__REQUIRED WORK__: Report the count of lines below that include "computer", without any other text.

__RECORDS SHOWN__:
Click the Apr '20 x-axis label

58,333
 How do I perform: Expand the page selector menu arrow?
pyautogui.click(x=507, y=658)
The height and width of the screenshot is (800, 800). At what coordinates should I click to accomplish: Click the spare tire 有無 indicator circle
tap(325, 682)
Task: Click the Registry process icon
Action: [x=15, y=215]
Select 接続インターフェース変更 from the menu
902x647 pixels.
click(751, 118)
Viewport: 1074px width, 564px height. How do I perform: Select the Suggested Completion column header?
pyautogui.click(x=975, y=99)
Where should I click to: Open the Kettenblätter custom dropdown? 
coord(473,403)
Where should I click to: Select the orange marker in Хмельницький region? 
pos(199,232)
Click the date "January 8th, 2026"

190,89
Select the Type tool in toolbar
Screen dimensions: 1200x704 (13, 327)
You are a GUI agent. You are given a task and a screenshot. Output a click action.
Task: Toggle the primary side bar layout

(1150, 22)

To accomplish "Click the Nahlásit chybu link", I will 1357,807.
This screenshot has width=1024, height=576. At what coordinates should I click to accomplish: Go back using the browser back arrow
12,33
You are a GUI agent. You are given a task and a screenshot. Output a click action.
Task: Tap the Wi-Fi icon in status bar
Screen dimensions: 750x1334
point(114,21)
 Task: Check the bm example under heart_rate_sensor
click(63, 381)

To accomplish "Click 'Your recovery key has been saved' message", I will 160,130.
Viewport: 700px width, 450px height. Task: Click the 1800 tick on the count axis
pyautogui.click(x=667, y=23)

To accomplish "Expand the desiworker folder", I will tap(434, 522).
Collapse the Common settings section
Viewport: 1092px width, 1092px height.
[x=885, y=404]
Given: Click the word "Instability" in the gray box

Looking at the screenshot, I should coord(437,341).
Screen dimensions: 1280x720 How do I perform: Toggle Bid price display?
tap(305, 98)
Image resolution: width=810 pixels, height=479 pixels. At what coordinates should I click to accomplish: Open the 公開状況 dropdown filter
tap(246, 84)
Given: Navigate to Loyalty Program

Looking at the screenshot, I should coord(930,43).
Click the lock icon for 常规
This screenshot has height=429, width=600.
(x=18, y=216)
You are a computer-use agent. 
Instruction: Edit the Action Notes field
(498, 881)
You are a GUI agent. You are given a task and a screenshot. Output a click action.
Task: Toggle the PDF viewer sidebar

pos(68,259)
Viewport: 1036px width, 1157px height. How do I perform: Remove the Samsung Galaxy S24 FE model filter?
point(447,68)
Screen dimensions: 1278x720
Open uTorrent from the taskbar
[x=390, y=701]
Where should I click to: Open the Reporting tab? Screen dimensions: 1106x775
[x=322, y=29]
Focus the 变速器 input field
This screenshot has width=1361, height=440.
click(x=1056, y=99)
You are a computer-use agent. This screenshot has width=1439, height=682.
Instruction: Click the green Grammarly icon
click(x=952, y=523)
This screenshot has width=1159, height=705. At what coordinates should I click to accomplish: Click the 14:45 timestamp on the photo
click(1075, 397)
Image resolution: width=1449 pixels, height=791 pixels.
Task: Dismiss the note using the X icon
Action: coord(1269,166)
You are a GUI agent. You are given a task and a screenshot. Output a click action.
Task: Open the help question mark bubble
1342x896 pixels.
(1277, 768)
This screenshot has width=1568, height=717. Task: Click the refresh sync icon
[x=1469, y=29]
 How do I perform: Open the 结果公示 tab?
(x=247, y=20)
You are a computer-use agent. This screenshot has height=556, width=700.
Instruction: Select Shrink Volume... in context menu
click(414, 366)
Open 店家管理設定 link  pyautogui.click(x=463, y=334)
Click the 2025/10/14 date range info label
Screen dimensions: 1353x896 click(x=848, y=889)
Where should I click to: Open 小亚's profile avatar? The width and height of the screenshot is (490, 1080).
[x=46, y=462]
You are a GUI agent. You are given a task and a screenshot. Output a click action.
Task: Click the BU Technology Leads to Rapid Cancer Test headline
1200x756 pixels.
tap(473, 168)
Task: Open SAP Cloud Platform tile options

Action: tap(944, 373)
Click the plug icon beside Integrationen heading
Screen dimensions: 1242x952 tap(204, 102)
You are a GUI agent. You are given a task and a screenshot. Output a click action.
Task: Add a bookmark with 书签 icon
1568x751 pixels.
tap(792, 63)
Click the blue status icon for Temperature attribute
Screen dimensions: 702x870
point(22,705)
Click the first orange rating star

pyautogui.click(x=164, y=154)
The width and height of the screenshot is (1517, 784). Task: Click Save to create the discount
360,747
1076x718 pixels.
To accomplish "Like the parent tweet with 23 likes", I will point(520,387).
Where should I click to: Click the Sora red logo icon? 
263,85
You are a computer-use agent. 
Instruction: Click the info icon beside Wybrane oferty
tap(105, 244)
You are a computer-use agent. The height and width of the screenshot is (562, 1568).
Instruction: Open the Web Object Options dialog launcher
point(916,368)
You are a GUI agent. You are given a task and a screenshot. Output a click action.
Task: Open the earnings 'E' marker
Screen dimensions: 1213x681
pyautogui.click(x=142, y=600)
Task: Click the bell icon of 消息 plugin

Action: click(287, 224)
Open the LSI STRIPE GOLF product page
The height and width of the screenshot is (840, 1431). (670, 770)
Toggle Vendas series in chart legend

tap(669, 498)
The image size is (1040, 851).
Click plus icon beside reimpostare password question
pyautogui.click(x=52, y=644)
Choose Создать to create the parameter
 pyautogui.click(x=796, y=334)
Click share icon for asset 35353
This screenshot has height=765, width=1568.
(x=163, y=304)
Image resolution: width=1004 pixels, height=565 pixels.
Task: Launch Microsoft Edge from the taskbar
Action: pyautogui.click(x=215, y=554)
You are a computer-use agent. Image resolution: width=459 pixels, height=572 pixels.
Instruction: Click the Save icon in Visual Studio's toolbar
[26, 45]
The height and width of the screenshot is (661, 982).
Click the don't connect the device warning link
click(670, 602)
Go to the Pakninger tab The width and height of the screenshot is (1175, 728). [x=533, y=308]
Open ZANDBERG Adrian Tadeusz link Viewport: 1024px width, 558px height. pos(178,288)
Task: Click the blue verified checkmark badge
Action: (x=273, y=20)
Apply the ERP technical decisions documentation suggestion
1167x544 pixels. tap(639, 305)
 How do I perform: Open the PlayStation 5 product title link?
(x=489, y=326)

__ANSWER BOX__: 6